• **GIVEN RECORDS**:

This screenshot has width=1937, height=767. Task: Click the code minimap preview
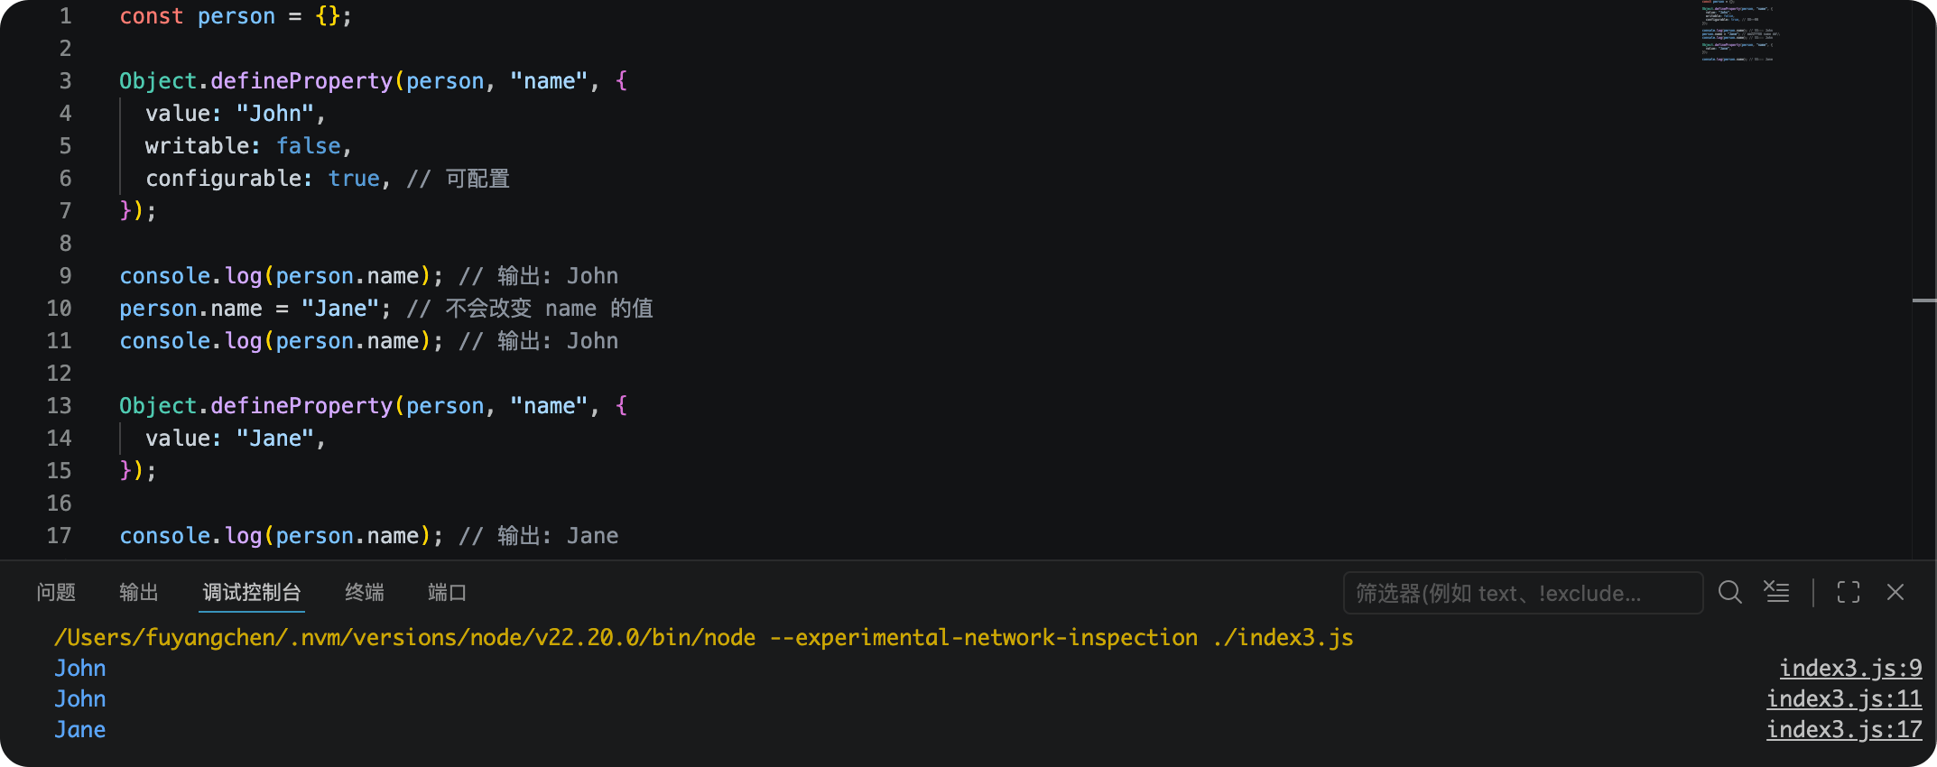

...

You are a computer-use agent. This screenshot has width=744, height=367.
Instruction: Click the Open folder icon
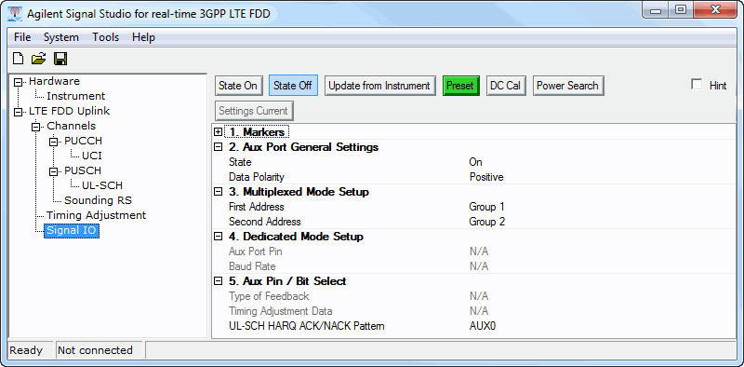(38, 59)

--

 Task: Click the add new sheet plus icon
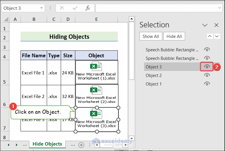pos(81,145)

• **WHAT YOU SHOULD DO**: State how many lines of the items above contain the string "This", giving the number alone.

• **TASK SOLUTION**: 2